538.8
Back to China: “Return Migration” Practices and Transnationalized Social Capital CANCELLED

Saturday, July 19, 2014: 9:00 AM
Room: 315
Oral
Irene MASDEU TORRUELLA , Translation and Interpreting. East Asian Studies, Universitat Autónoma de Barcelona, Bellaterra, Spain
In the last few years, young Chinese migrants in Spain have shown a significant trend towards return migration due to both the financial crisis in Europe and the economic prosperity in the PR China. However these movements back to China are not seen as a permanent relocation neither as the end of the migrants’ journey, and therefore do not fit the traditional concept of return migration and its connotation of completion.

While the activities that migrants undertake in order to maintain connections with their countries of origin have been widely studied, the sustained transnational practices and links with the country of migration after return, and the implications of these transnational ties in their daily lives and sense of belonging have not been so extensively researched yet.

The aim of this paper is to analyse the logic and characteristics of nowadays flexible return migration movements among young adults going back to China from Spain, and to explore how they implement their experiences and social capital accumulated in Spain in their new business and professional activities in China. Furthermore, this paper analyses also the strong and diverse transnational ties with Spain that keep them embedded in two societies maintaining their future open to further movements.

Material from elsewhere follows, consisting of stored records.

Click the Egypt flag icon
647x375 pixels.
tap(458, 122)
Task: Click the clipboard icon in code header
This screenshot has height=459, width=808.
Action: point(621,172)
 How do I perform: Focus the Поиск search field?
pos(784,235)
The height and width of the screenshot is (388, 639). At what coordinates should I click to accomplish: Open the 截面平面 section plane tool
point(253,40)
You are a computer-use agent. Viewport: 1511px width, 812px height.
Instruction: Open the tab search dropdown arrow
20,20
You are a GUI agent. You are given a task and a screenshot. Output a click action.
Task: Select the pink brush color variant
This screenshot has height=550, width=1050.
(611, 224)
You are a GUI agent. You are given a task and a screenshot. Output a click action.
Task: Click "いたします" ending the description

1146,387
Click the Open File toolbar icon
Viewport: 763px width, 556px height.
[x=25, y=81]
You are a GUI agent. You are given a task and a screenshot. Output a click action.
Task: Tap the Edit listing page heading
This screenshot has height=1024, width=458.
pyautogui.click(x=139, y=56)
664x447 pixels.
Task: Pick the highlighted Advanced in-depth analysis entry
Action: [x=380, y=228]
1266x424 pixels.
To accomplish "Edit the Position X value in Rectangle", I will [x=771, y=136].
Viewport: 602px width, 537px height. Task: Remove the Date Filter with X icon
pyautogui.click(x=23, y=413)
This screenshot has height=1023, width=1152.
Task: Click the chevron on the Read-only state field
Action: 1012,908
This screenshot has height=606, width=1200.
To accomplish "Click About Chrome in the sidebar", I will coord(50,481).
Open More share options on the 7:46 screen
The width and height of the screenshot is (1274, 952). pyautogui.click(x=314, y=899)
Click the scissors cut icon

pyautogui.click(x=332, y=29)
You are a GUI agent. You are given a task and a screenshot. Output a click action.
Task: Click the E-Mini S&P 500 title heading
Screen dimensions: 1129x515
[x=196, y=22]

The empirical research is grounded in an extensive ethnographic fieldwork carried out mainly in Qingtian County (Zhejiang), one of the best-known qiaoxiang areas in China and the place where most of the Chinese migrants in Spain come from. However the influence of nowadays movement back to China is not only circumscribed to the hometown villages. Thus the research encompasses also the impact of reverse migration flows in larger Chinese cities, such as Hangzhou or Shanghai, where Qingtianese migrants settled down temporary upon their return to China.